In deze zaak heeft de Rechtbank Amsterdam op 12 mei 2022 uitspraak gedaan in een geschil over de verlening van een omgevingsvergunning door het college van burgemeester en wethouders van Amstelveen. De vergunninghouder had een omgevingsvergunning aangevraagd voor het realiseren van een aanbouw met daarop een dakterras op het adres [adres 1] in Amstelveen. Het college verleende deze vergunning op 14 december 2020, maar eisers, die naast de vergunninghouder wonen, maakten bezwaar tegen deze beslissing. Het college verklaarde het bezwaar ongegrond met een besluit van 27 mei 2021, waarna eisers beroep instelden bij de rechtbank.
De rechtbank heeft de zaak behandeld op 31 maart 2022, waarbij zowel eisers als de vergunninghouder met hun gemachtigden aanwezig waren. De rechtbank oordeelde dat het college in redelijkheid de omgevingsvergunning kon verlenen, ondanks dat de aanbouw en het dakterras in strijd waren met het bestemmingsplan. De rechtbank overwoog dat de overschrijdingen van de diepte en hoogte van de aanbouw en het dakterras geringe effecten met zich meebrachten voor de privacy en het zonlicht van eisers. De rechtbank concludeerde dat de belangen van de vergunninghouder zwaarder wogen in deze belangenafweging.
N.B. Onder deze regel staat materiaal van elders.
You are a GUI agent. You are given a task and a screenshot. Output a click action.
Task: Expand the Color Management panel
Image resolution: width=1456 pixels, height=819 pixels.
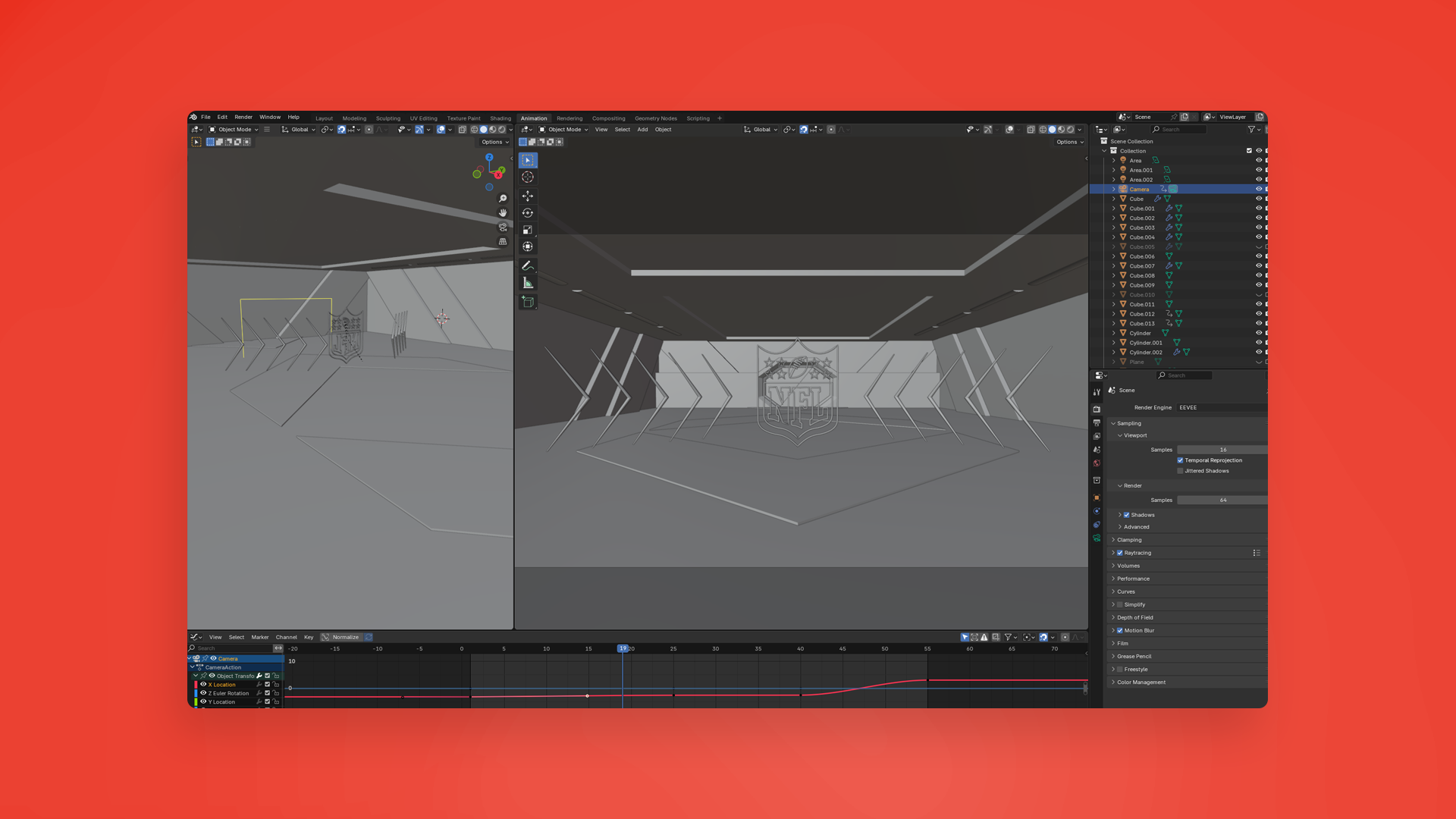(1141, 682)
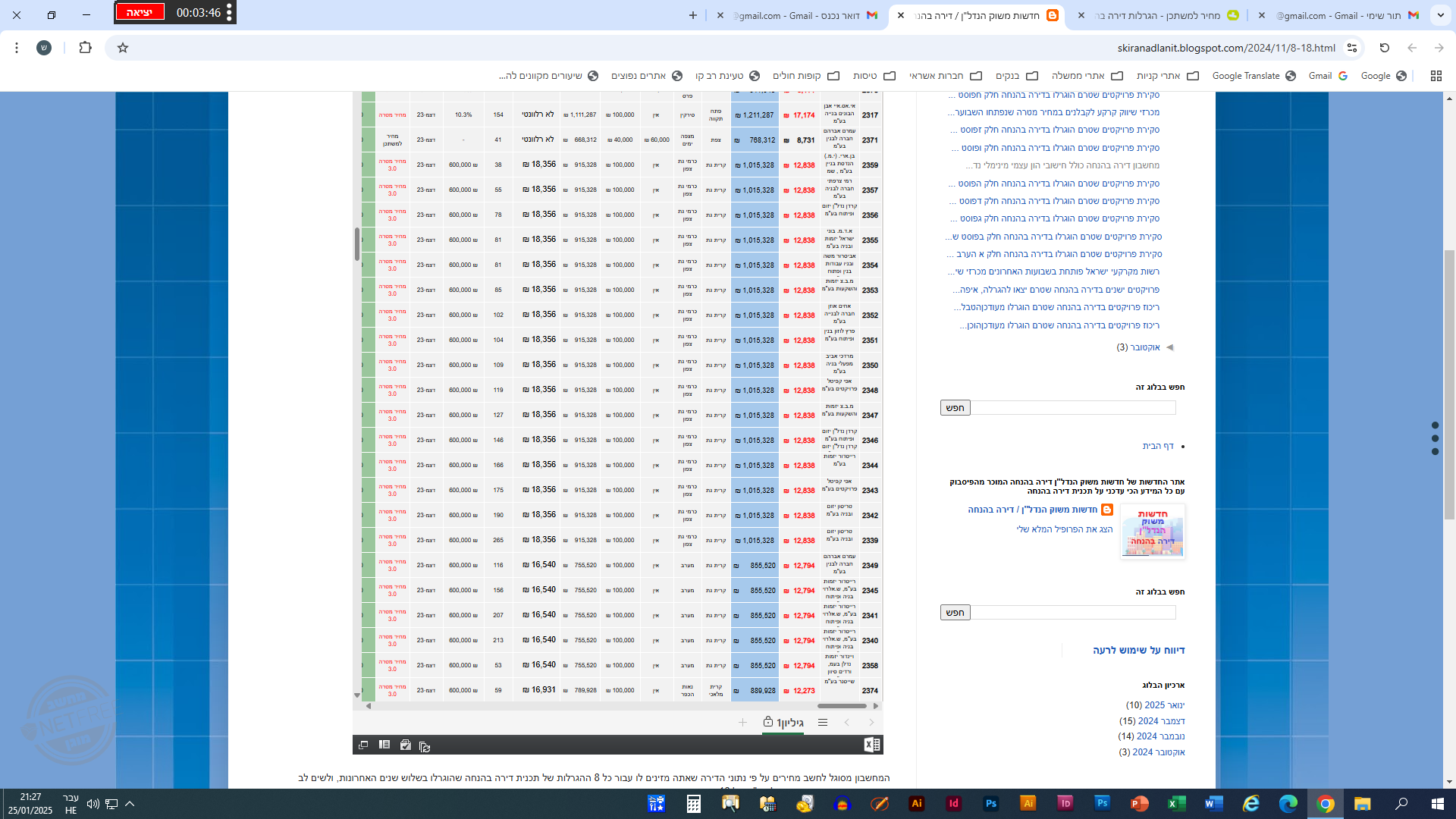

Uiteindelijk verklaarde de rechtbank het beroep van eisers ongegrond, wat betekent dat zij geen gelijk kregen in hun bezwaar tegen de omgevingsvergunning. De rechtbank wees ook een proceskostenveroordeling af, omdat er geen aanleiding voor was. Tegen deze uitspraak staat hoger beroep open bij de Afdeling bestuursrechtspraak van de Raad van State.